Letterhead

Side project

Built with

While writing various tools that generate invoices, delivery notes and other transactional documents for Weldmet, we were constantly needing to create PDFs from webpages. That experience for me as a developer was painful enough that it led to me and my co-founder building Letterhead, an easier way to programatically generate PDFs. Here are some of the things I learned about designing for developers, and building a robust and scalable API.

The Problem

Alright, so you're a developer with a freshly brewed cup of coffee and a keyboard ready to catch fire. You've picked up the task of writing a feature that will create a PDF invoice/quote/receipt/ticket from your database and send it to the customer by email. You know that the most common way to generate PDFs is to load an HTML webpage into a headless Chromium instance, and then render an approximation of the content to PDF, using a library like Puppeteer to control your Chromium instance.

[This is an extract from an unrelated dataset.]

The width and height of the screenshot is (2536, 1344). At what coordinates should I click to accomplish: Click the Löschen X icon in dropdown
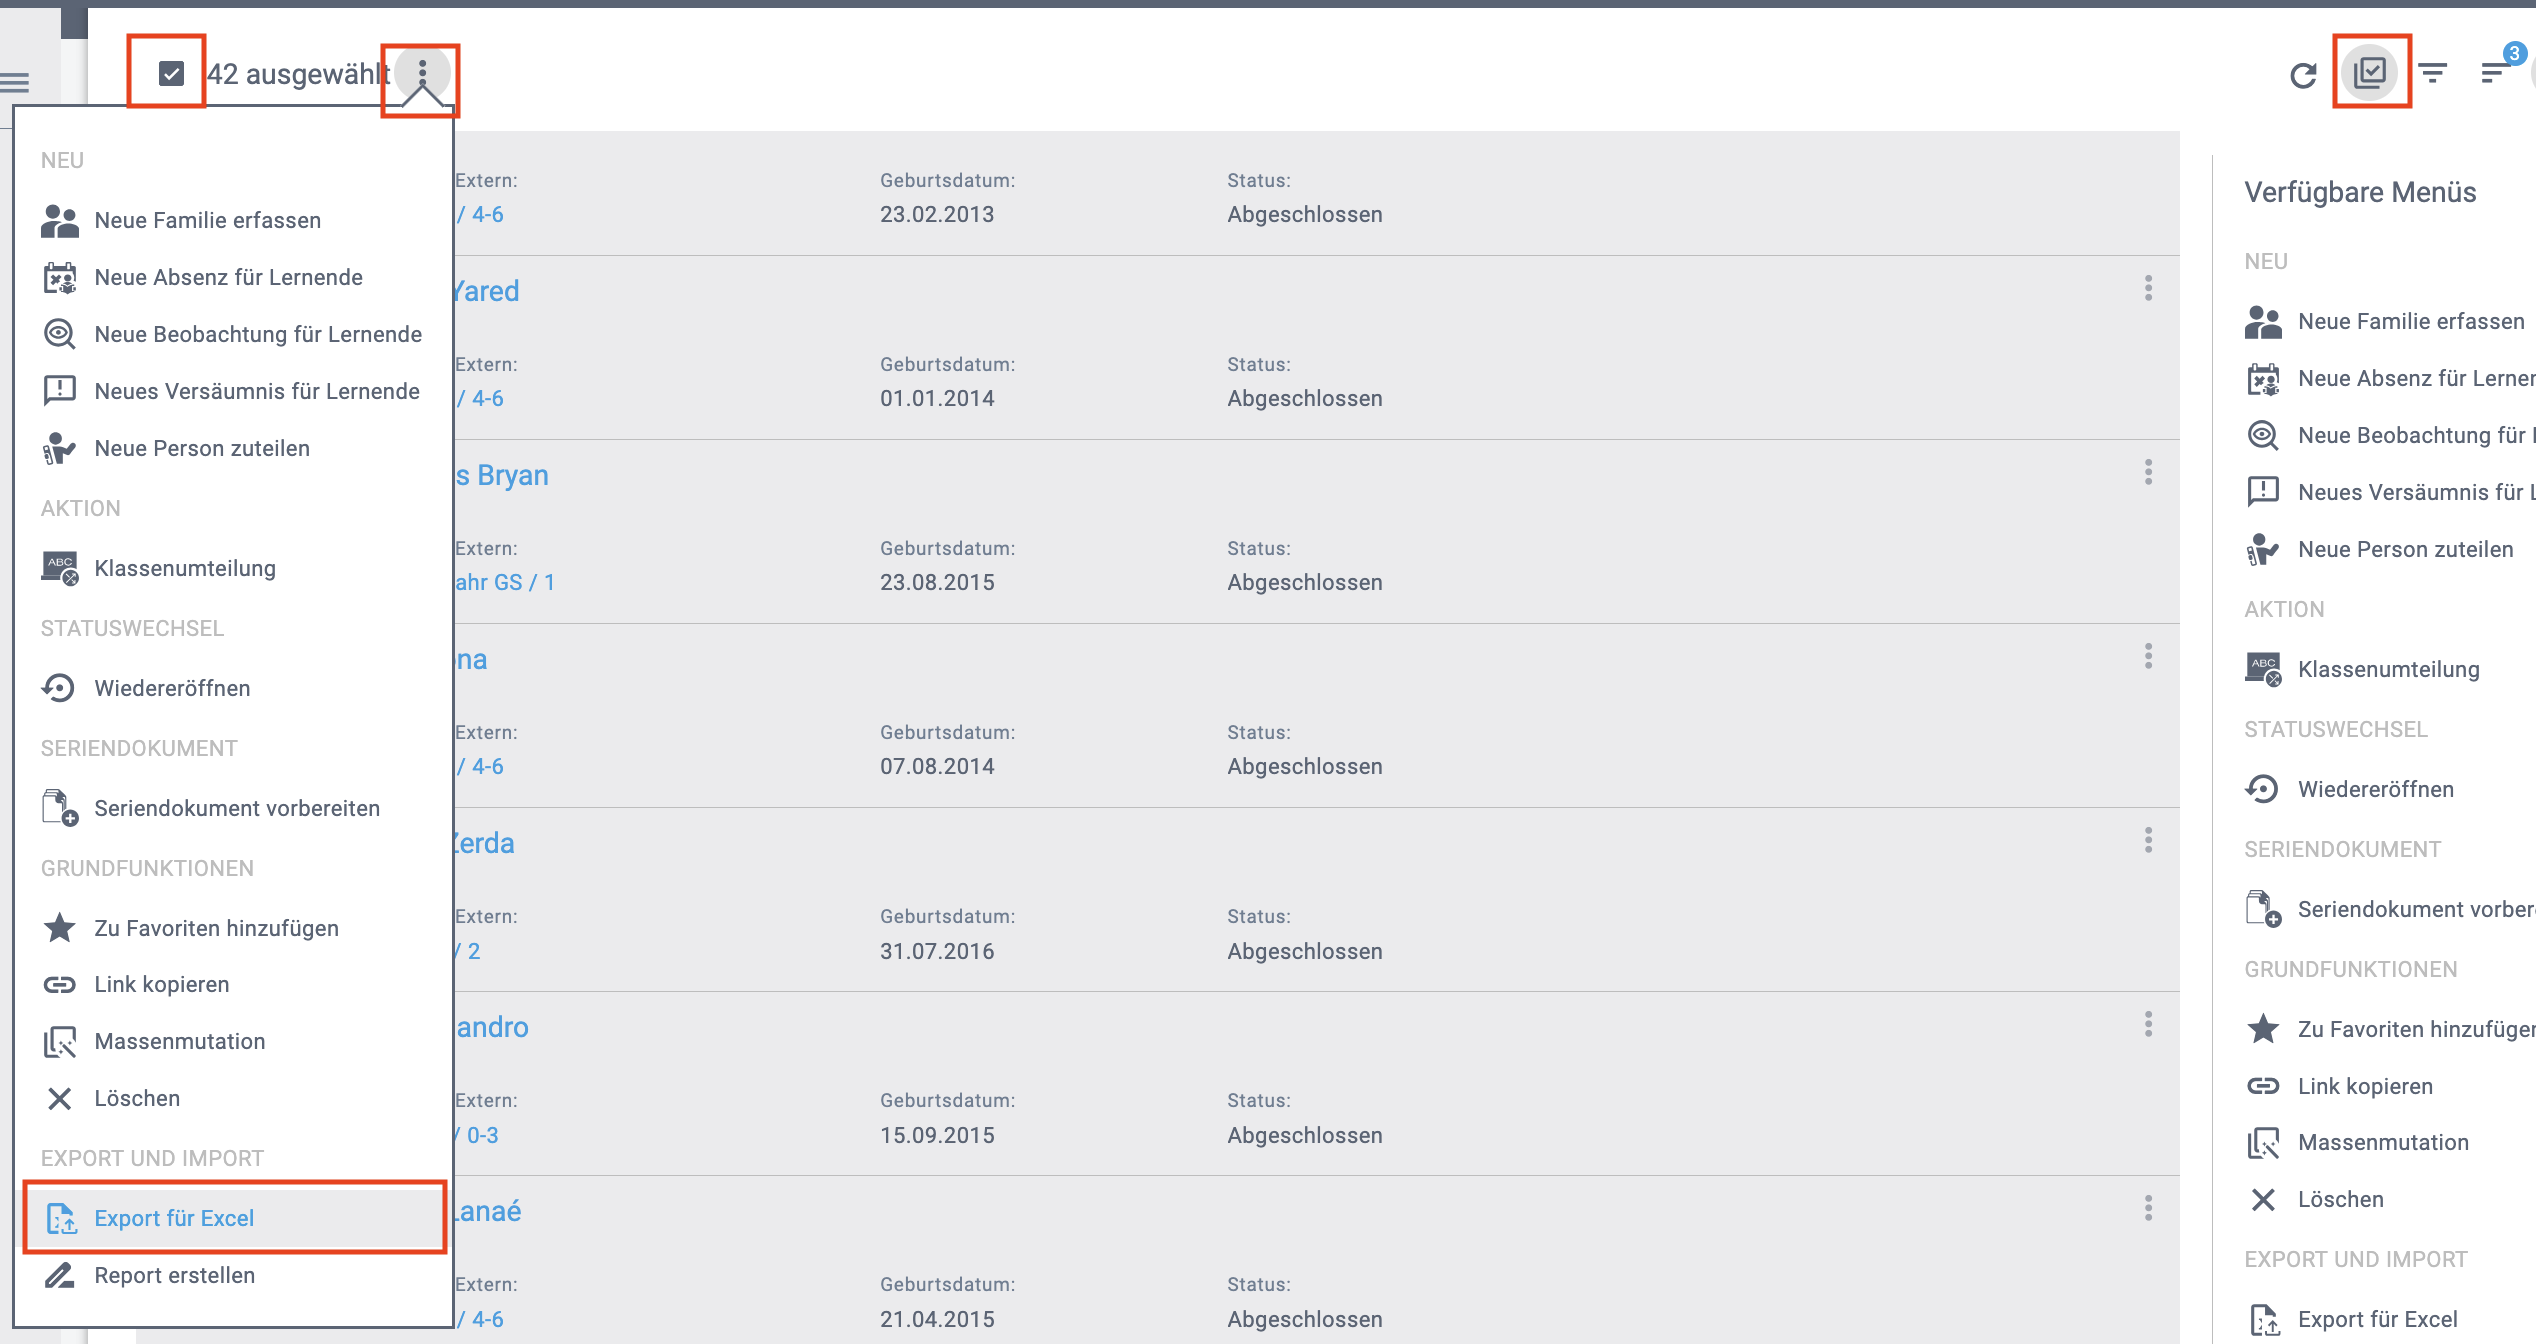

So, you cook up a simple self-hosted Puppeteer worker (or use a managed solution like Browserless) that visits the template on your Ruby on Rails app, and creates your PDF. Your template has a few bits of conditional logic to check if fields are present or not, an iteration for line items and a blocking request for a custom QR code image, but nothing too complicated. Since your webpage loads fine, and it looks fine in a handful of actual PDF renders on development and staging, you ship the whole thing to production and a few days pass…

Uh oh! You've just been pinged by a team member that some customers are confused because they've received completely blank invoices. Some invoices show blocks of ☐☐☐☐ instead of text. Some are missing their QR codes. Some invoices got all scrambled because you tried to create a footer and its position has wildly offset the rest of the document because someone's address took 4 lines not the 3 you tested on. Other invoices have had their page break inserted in the middle of your boss' signature. The list of issues goes on.

What went wrong?

So, what went wrong? When developing a PDF template, you need to see how several different input data shapes and network scenarios will affect your resulting PDF capture, not the webpage. The webpage is more like an artifact that can be helpful for debugging purposes. But you don't want to rely only on how the webpage appears because:

  • CSS properties (shadows, filters, backgrounds) and layouts (i.e., flexboxes, sticky elements, absolute elements) may look totally different in your PDF.
  • You need to see how page breaks will align with the flow of your document, and you can't test this reliably in the browser.
  • Fonts you have on your development machine may not be on the machine rendering your PDF.

So it went wrong because these situations weren't tested. But before you blame yourself, you didn't really have the capacity to do this when each time you wanted to make a change, you had to:

  1. Setup a ngrok tunnel to your local app
  2. Tweak the parameters on your template
  3. Invoke your PDF service manually
  4. Download and inspect the downloaded PDF

There was also no way to anticipate some conditions that only strike when you test at volume, or on your production server (like sporadically hanging third-party API requests or slow DB queries). Lastly, your attempt to get headers and footers to play nicely in Puppeteer forced you into a hack that broke your layout.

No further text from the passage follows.